Write out all the data verbatim. Skip images.

EXCERPTED DATA:
=== Section Start ===

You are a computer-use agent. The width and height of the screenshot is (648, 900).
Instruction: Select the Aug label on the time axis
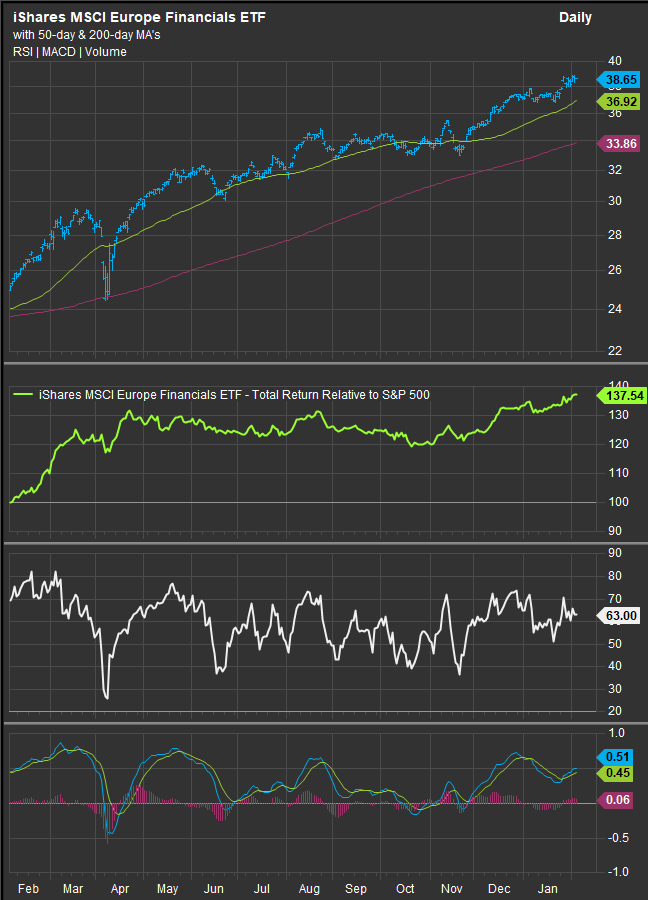[x=308, y=888]
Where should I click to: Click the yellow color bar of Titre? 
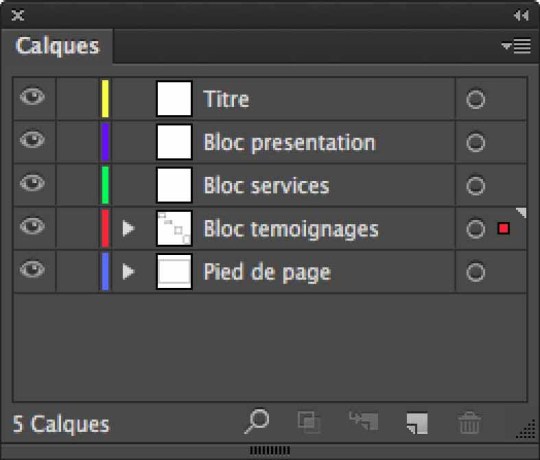105,99
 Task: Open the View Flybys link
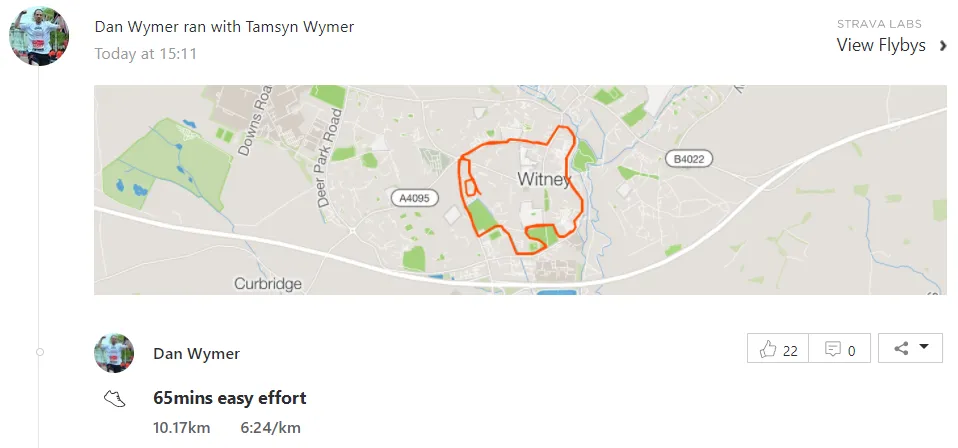coord(881,45)
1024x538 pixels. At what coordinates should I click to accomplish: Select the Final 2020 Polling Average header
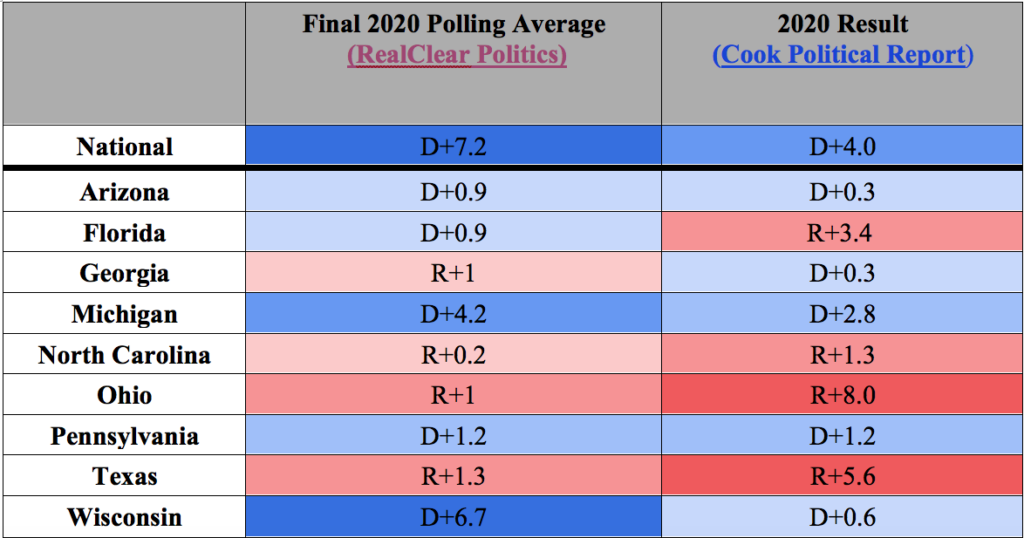click(454, 24)
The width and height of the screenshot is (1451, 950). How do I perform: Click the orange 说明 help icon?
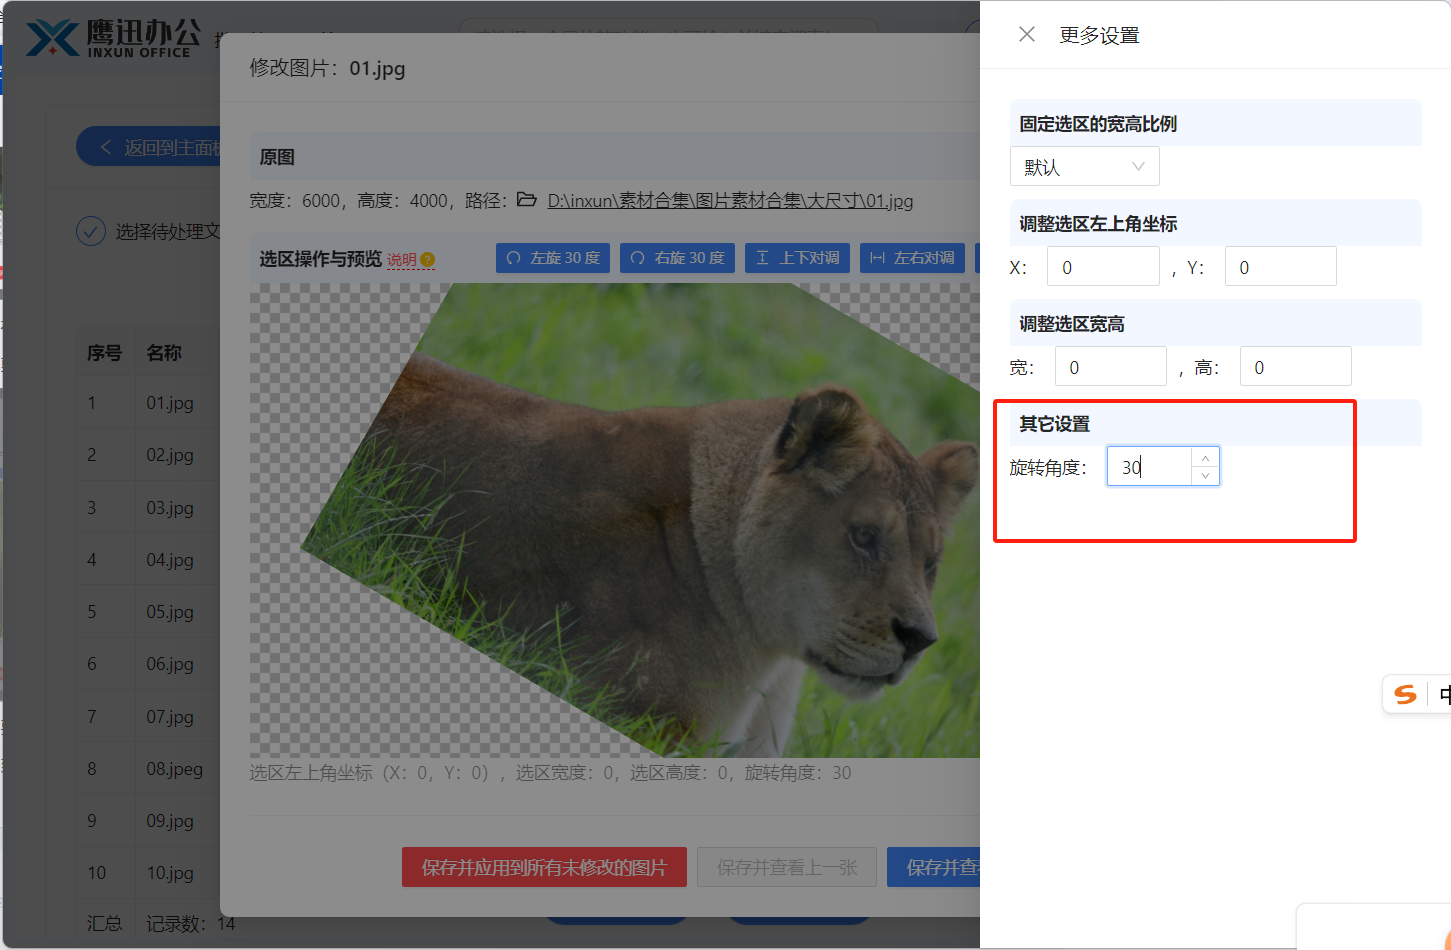pyautogui.click(x=428, y=260)
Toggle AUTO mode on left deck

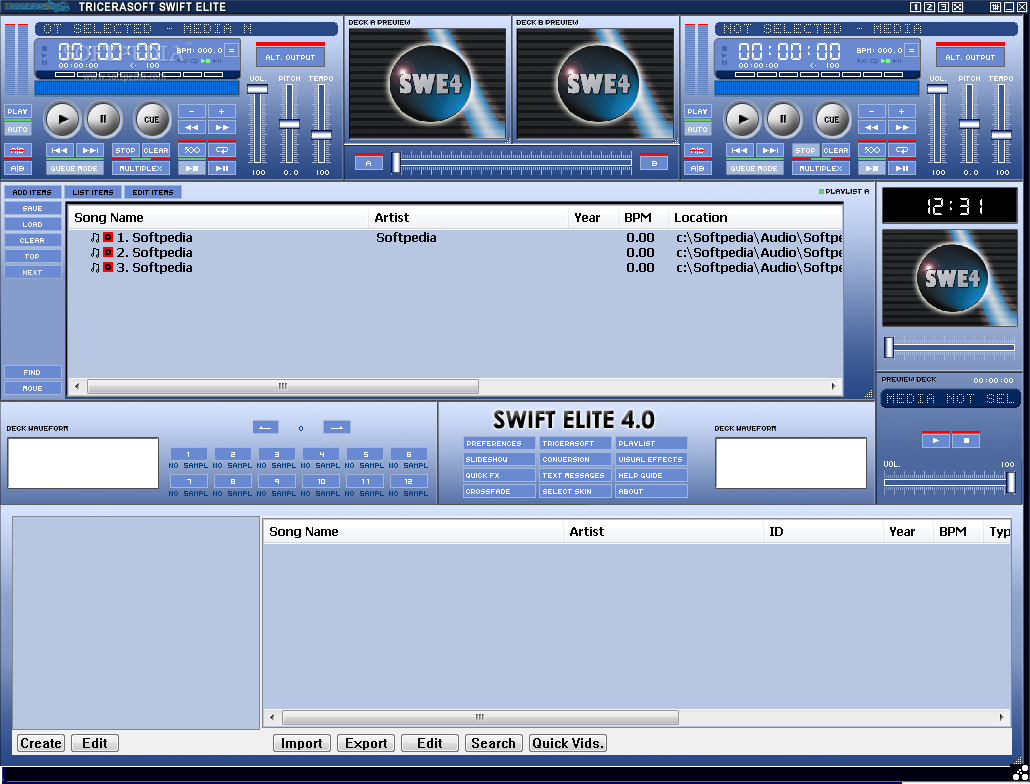pos(17,129)
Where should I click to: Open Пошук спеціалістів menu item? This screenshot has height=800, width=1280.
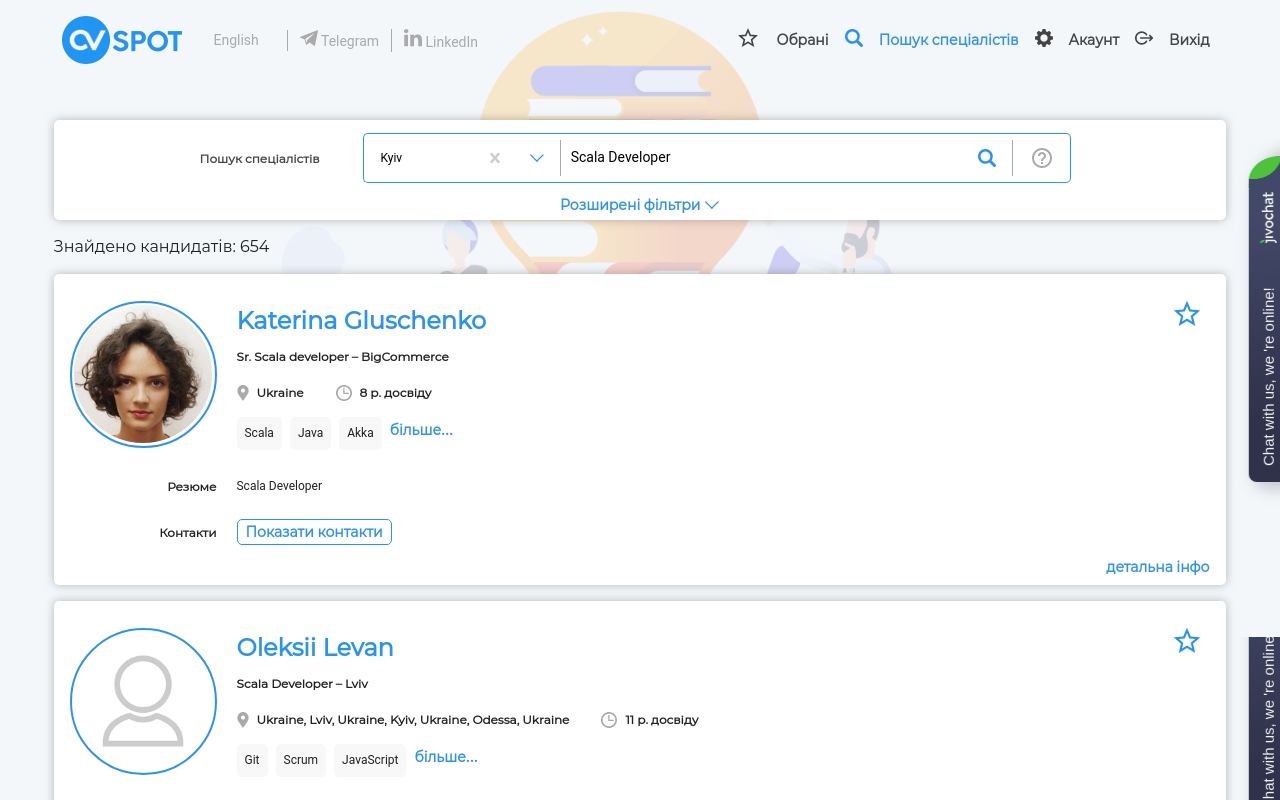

=== Section End ===

EXERCISE ANSWER:
You are a computer-use agent. The width and height of the screenshot is (648, 900).
Instruction: Select the Aug label on the time axis
[x=308, y=888]
Where should I click to: Click the yellow color bar of Titre? 
105,99
 Task: Open the View Flybys link
coord(881,45)
1024x538 pixels. At what coordinates should I click to accomplish: Select the Final 2020 Polling Average header
click(454, 24)
The width and height of the screenshot is (1451, 950). How do I perform: Click the orange 说明 help icon?
pyautogui.click(x=428, y=260)
Toggle AUTO mode on left deck

pos(17,129)
Where should I click to: Open Пошук спеціалістів menu item? This screenshot has height=800, width=1280.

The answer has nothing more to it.